Message_Type	0 or 8 bit	Indicating the message type of the short message.
			Num_Fields	8 bit	The number of occurrences of the chari field is indicated and generally corresponds to the number of characters in the user data.

Num _ Fields of the following Fields occur:

chari

variable

Containing one character of user data within either a CDMA SMS short message or encapsulated GSM SMS TP user data.

The user data subparameter ends with the following fields:

padding (filling)

0 to 7 positions

Including a sufficient number of bits to make the user data subparameter an integer number of octets in length.
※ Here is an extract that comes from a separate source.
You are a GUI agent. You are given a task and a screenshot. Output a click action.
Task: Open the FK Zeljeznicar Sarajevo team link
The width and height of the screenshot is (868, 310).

As shown in table 4, the user data of the CDMA SMS message is contained in the CHARi field, which occurs once for each character, the total number of occurrences being represented by the value in the Num _ fields field. The Msg _ Encoding field indicates the particular Encoding scheme used for the characters in the CHARi field. Since different coding schemes may have different character lengths, the length of the CHARi field is determined by the coding scheme used for the user data in the short message.
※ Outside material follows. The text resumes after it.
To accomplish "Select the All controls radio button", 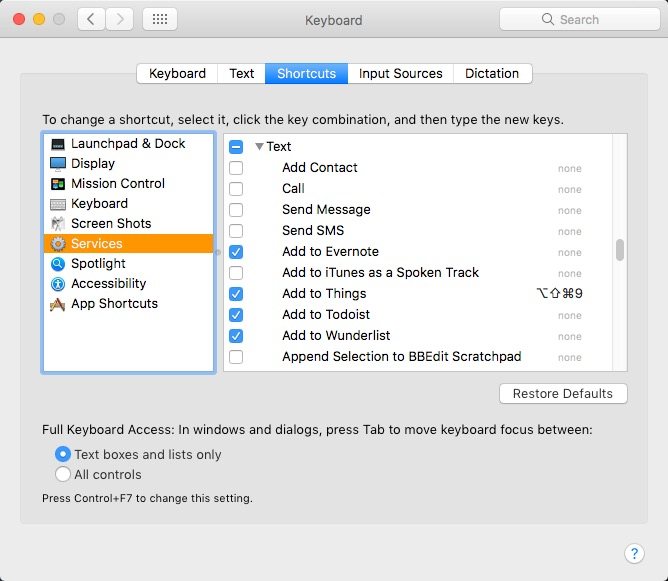I will pos(63,475).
The CDMA SMS message format is further detailed in TIA/EIA-637-B, entitled "short message Service for Wireless band Spread Spectrum Systems". The parameter Value assignment for the Msg _ Encoding field is further detailed in TSB-58-E, entitled "Addition of parameter Value Assignments for cdma2000 Spread Spectrum Standards". Both of these documents are published and incorporated herein by reference.

GSM SMS messages need to be converted into CDMA SMS messages in various situations. For example, message conversion may be required when a GSM mobile user roams into a CDMA network and receives a short message in the CDMA network, or when a CDMA mobile user within a CDMA network receives a short message from a GSM mobile user. The Interworking and Interoperability Function (IIF) would then perform the conversion from GSM SMS messages to CDMA SMS messages.

From the above description, it can be seen that a "basic" uncompressed GSM SMS message can be converted into a CDMA SMS message by simply mapping fields within the GSM SMS message to corresponding fields within the CDMA SMS message. In particular, GSM to CDMA message conversion may be achieved by: (1) map the data in the TP user data field in the GSM SMS message to the CHARi field in the user data subparameter of the CDMA SMS message, and (2) set the Msg _ Encoding field in the user data subparameter to "01001" for the GSM 7-bit default alphabet.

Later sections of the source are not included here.